Mills’ campaign focuses on community service
By St. Clair Murraine
There is nothing routine about Tommy Mills’ days since his retirement about six months ago.
It’s not because he’s so involved in so many of the traditional activities that retirees often choose, either. Forget the fishing, hunting, golfing or even just hanging out with the boys.
Mills’ quest to become the next Leon County Sheriff keeps him too busy for him to settle down. One minute he might be called to participate in an impromptu press conference. He might even be asked to speak to a community organization, give a motivational talk to children or be part of a forum.
Then, there is the door-to-door campaigning to do.
But no matter how tiring his schedule and the pressures of being involved in one of the most heated campaigns against three other candidates gets, Mills always has a broad smile.
It’s real, his friends say. It’s been his way since he was a boy.
Mills, 60, will tell you that smile and his humble demeanor shouldn’t be misconstrued for weakness. Especially when it comes to his ability to take charge in the position that he is seeking to lead the highest law enforcement arm in Leon County.
“Strength is not in making a whole bunch of noise and blowing a whole bunch of smoke,” Mills said, responding to concern about how his demeanor could be perceived. “It’s not in the talk; it’s in the leadership.”
Mills almost had no choice but to learn early how to be a leader. His father set the example in their household and his childhood friends saw it in the leadership qualities that he demonstrated.
He is also compassionate, too, said Becky Dickey, who attended the now defunct Lake McBride School with Mills.
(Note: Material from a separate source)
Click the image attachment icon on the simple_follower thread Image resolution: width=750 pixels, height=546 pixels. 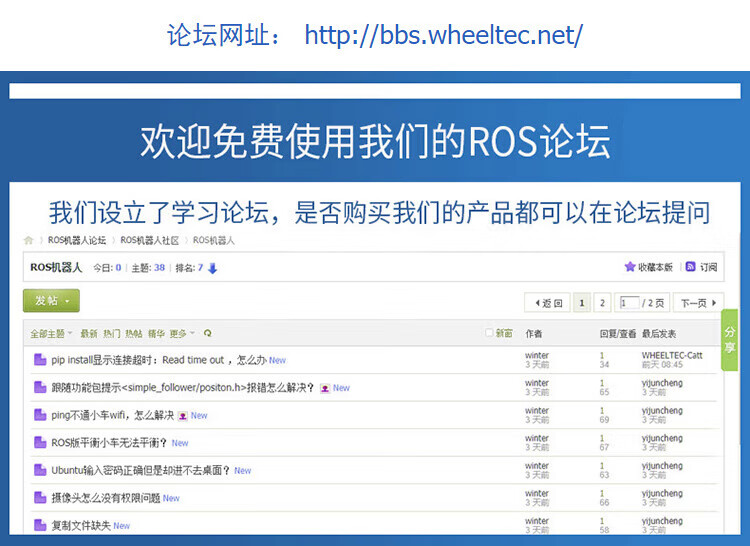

That compassion and a law enforcement career that spans more than 30 years makes him a qualified candidate, she said.
“We need to have some leaders that really care about others; not so much for themselves and what they can get out of being in a particular job but what that job can use you to do to make somebody else’s life better,” Dickey said. “I know that is what he desires so greatly. I know Tommy Mills can make a difference.”
Mills developed a passion for community work long before he decided to work as a volunteer officer with the Florida High Patrol. The two years he spent with FHP during the mid-1980’s influenced his decision to get into law enforcement.
He eventually gave up on a budding career as an auto mechanic to pursue his passion for law enforcement. He spent 24 years as a Leon County deputy sheriff. He spent the last decade as a Gadsden County major overseeing criminal investigations.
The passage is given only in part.